But when you change the unit of account, when you measure in real money, the truth jumps off the page. And that’s what we’re going to break down in this video. I’m going to show you how stocks, homes, and even your savings have already collapsed in real terms. And what this means for the next stage of the global financial system. Now, I’ve built and I’ve sold multiple tech companies. I’m a partner at a leading Bitcoin venture fund. I’ve been studying and teaching macroeconomics for a decade. And I’m telling you, this data is real. By the end of this video, you’re going to see exactly why the markets look like they’re soaring.
But in reality, they’re already collapsing. And more specifically, what that means for every dollar, every stock and home that you own. So let’s go. All right, you’ve probably seen it everywhere lately, right? Stocks are at record highs. The economy is super strong. The wealth effect is back. You got CNBC, you got Bloomberg, you got Reuters, they’re all running victory laps. Now on the surface, they’re all right. If you look at the numbers in dollars, it’s pretty hard to argue, right? Since early 2020, the S&P 500 has climbed from around 3200 points to nearly 6900 today.
That’s more than 100% gain in just five years. Home prices, they’re doing pretty good too. They’re up about 50% over the same time period, according to K Schiller index. So yeah, in dollar terms, it looks like a golden age for investors, right? Everyone’s richer. But here’s the problem. If that were really true, why doesn’t it feel like it? Because while your 401k may look bigger on paper, everything you actually need, you know, like food, insurance, housing, it’s eating away at it faster than ever, right? You feel it every time you fill up at the gas pump, every time you buy groceries.
And that’s not just in your head. It’s baked into the data. Now, the Bureau of Labor Statistics, the BLS, they show real wages. That’s that our wages that are adjusted for inflation, they’ve barely moved in the last five years, they’re up about 1% year over year, but the cost of living, it’s exploded. So the boom that you’re seeing, the boom in the financial markets, it’s not matching your daily reality. So what is it? Something’s off, right? And of course, you can’t help but notice that this is all disconnected, right? The headlines tell you the economy’s never been stronger.
But somehow, everyone you know, is struggling to keep up. People are working harder, earning more dollars, yet they’re feeling poor, right? That’s not just a feeling. It’s a signal. Because the last time we saw this kind of mismatch between nominal wealth and the real living standards, when the charts that boom, but life felt more like a bust. That was during every major currency shift in history. So the question that we need to ask isn’t our stocks at record highs. The right question is record highs measured in what? Because when you change what you measure in, when you stop assuming the dollar stable, that entire story looks very different.
And I want to show you what’s really happening behind those record highs and why the same signature is showing up today that we’ve seen before every major currency collapse in history. Alright, you know, everything we measure, right, our income, our investments, the prices of our goods that we buy, it all comes down to one simple thing. It’s the yardstick, the measuring stick, the ruler that we use. And that yardstick is the dollar. Now, the Federal Reserve defines money as having three basic jobs, a medium of exchange, a store of value, and a unit of account or the way that we measure value in economic transactions.

* * * * * * *

Tasks:
a: Retype the part of the records that opens with the line containing "Task: Click the" and closes with the line containing "Action: (1092, 147)".
b: Extend the talk on measuring wealth in real money, picking up after its last sentence.
The text and the records come from separate, unrelated sources.

Listed records:
* * * * * * *

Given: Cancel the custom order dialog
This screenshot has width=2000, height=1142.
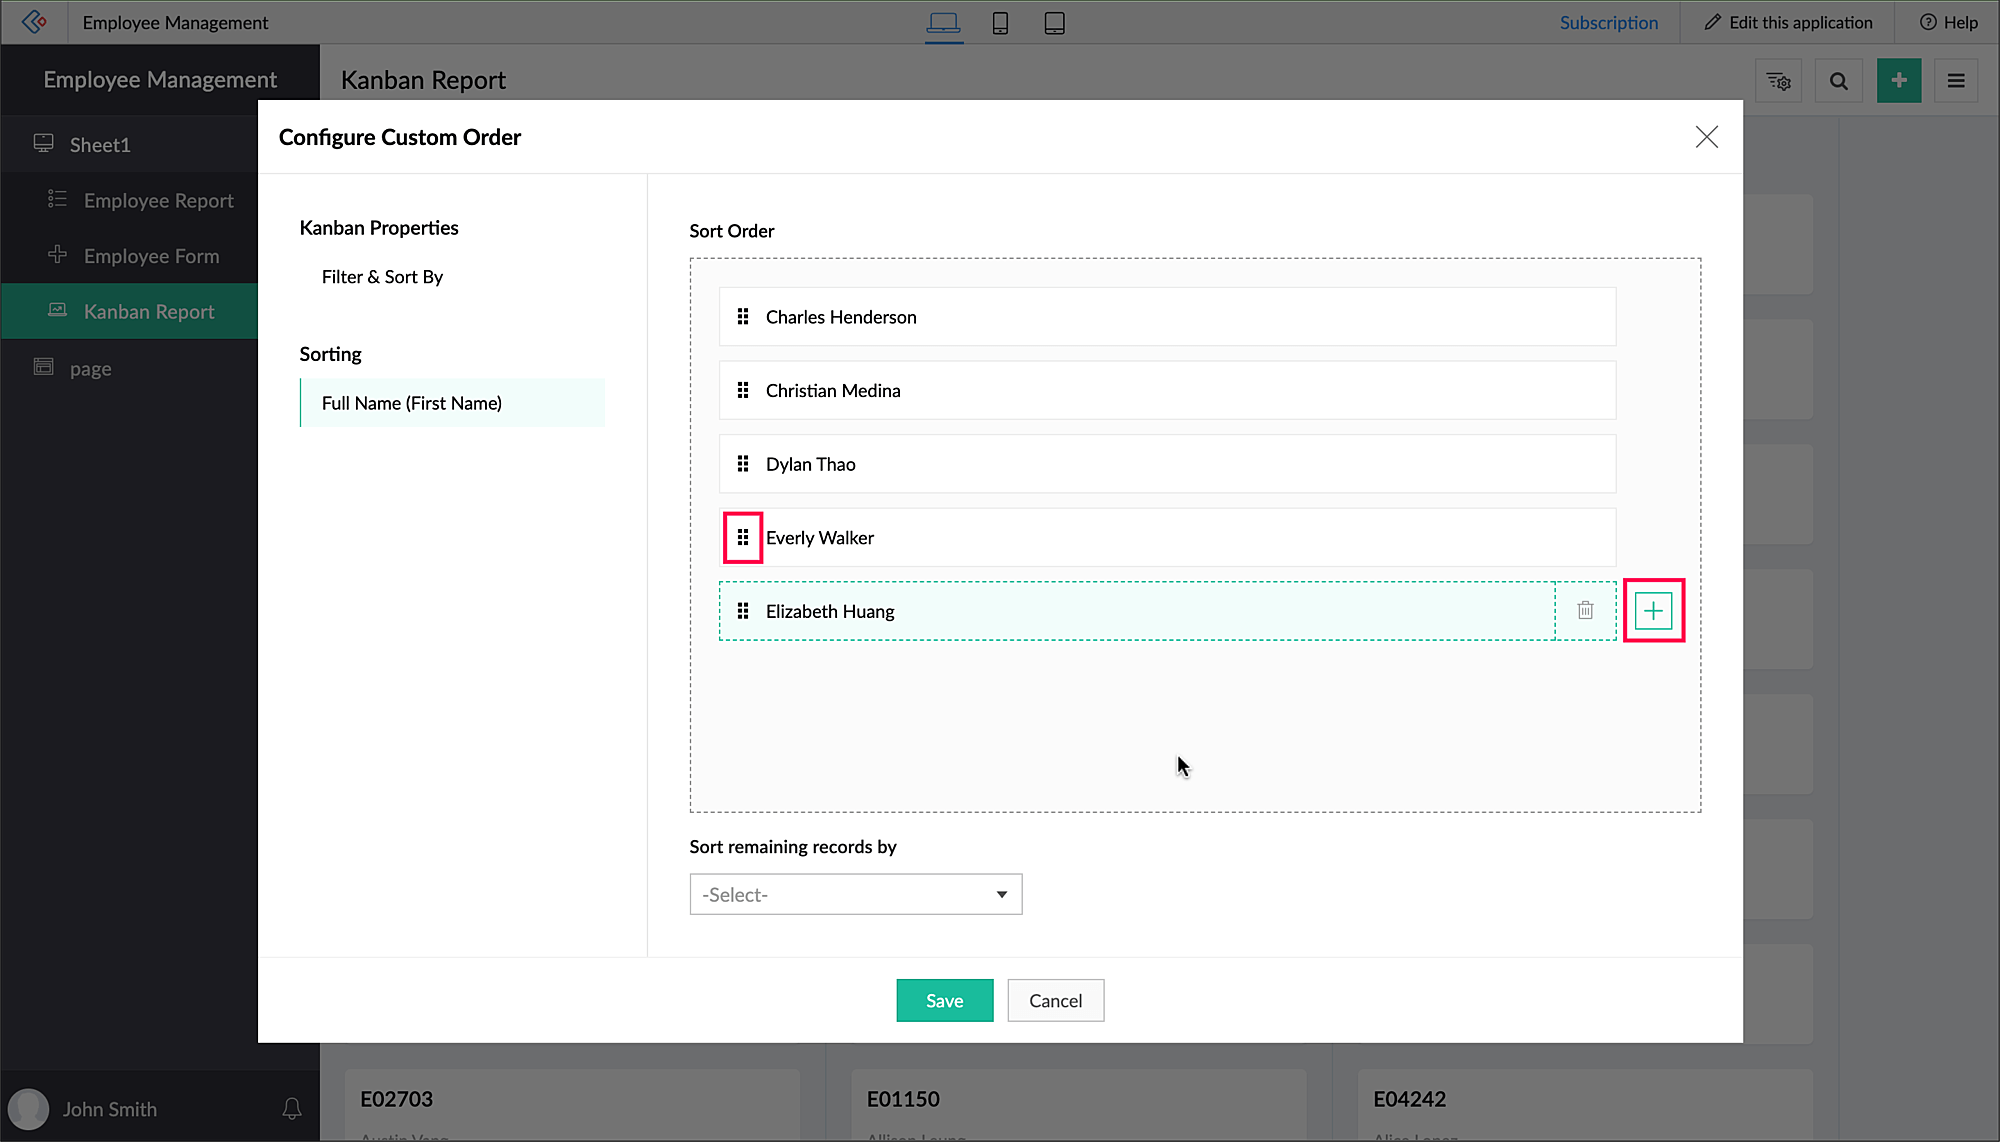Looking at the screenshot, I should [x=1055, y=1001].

* * * * * * *

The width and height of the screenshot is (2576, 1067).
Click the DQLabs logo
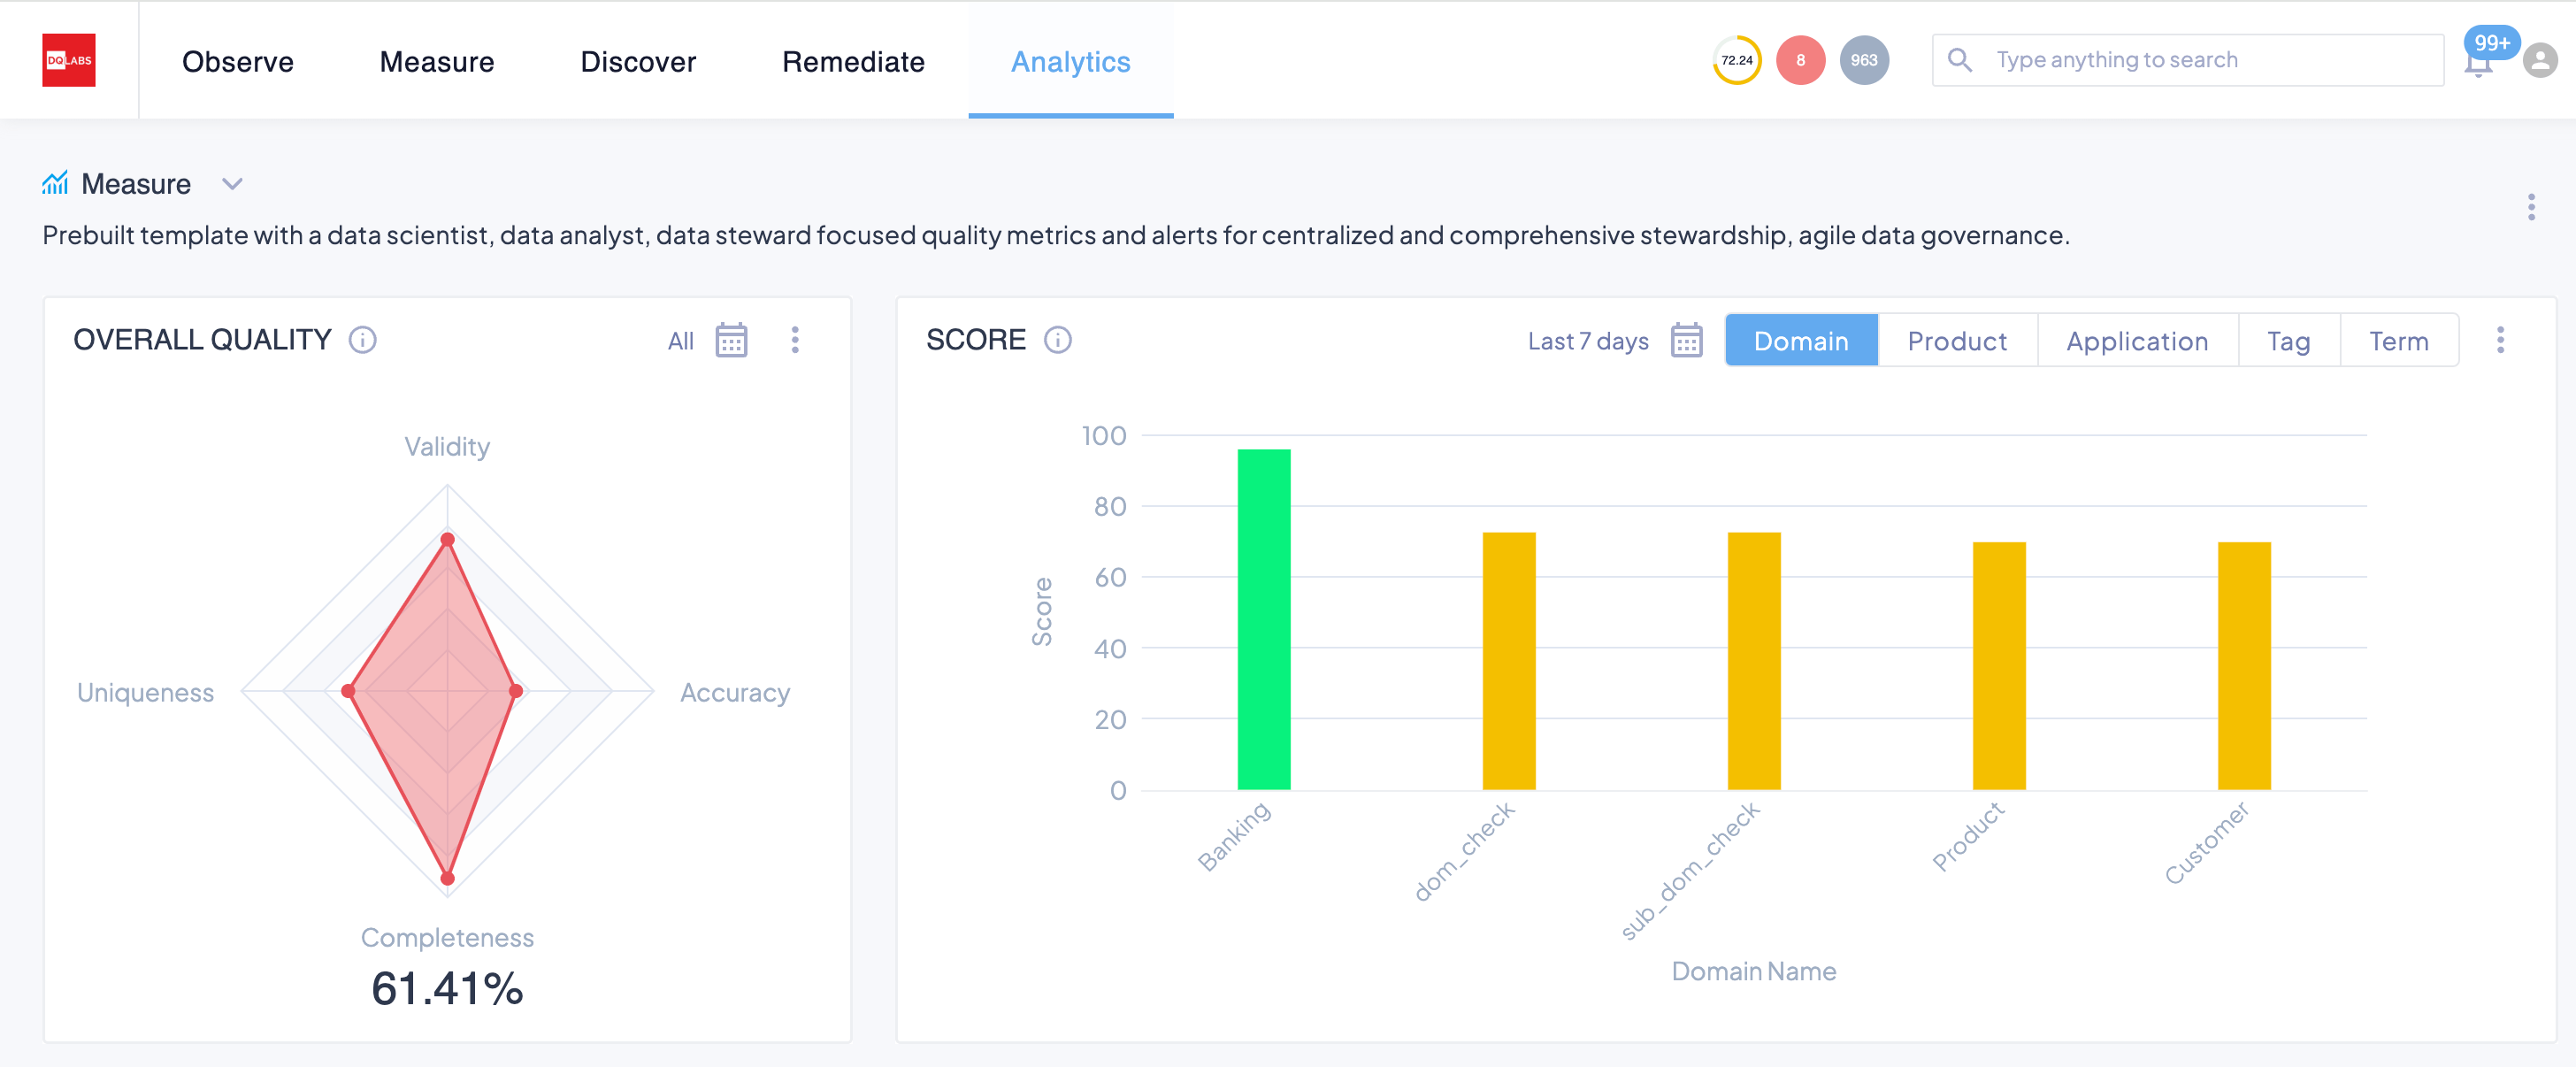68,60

* * * * * * *

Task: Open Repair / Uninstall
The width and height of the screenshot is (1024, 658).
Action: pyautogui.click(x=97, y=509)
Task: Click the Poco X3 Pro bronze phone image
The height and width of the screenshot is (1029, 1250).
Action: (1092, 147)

* * * * * * *

Exercise answers:
a:
Task: Click the Poco X3 Pro bronze phone image
The height and width of the screenshot is (1029, 1250).
Action: (1092, 147)

b:
But that measurement only works if the yardstick itself stays stable. If the inch changes every day, the blueprint all falls apart. Since 2020, the inch, the measuring stick, it’s been shrinking really fast. According to data from the St. Louis Fed, the US money supply the M2 grew almost 27% year over year in February of 2021. That’s the fastest monetary expansion in monetary records. Now to put that into perspective, it’s bigger than anything we saw in the 1970s inflation. It’s bigger than the QB programs of 2008. Think of it like this. If I owned a company worth say a million dollars, and I asked you to invest, let’s say invest 100,000, I’ll give you 10% ownership, right? And then I grew the business from 1 million to 10 million.
That’d be amazing, right? Your 10% ownership would have grown from $100,000 to now being worth a million dollars. It’s awesome, right? Well, it is unless I diluted you, right? If I went and raised more money, and I increased the amount of shares, this happens all the time, by the way, when companies are growing, they’re raising money, right? This is exactly what’s happening to you when you measure things in dollars. And of course, when you create that much new money, that quickly, you don’t get more real wealth, you just get more units chasing the same goods and services.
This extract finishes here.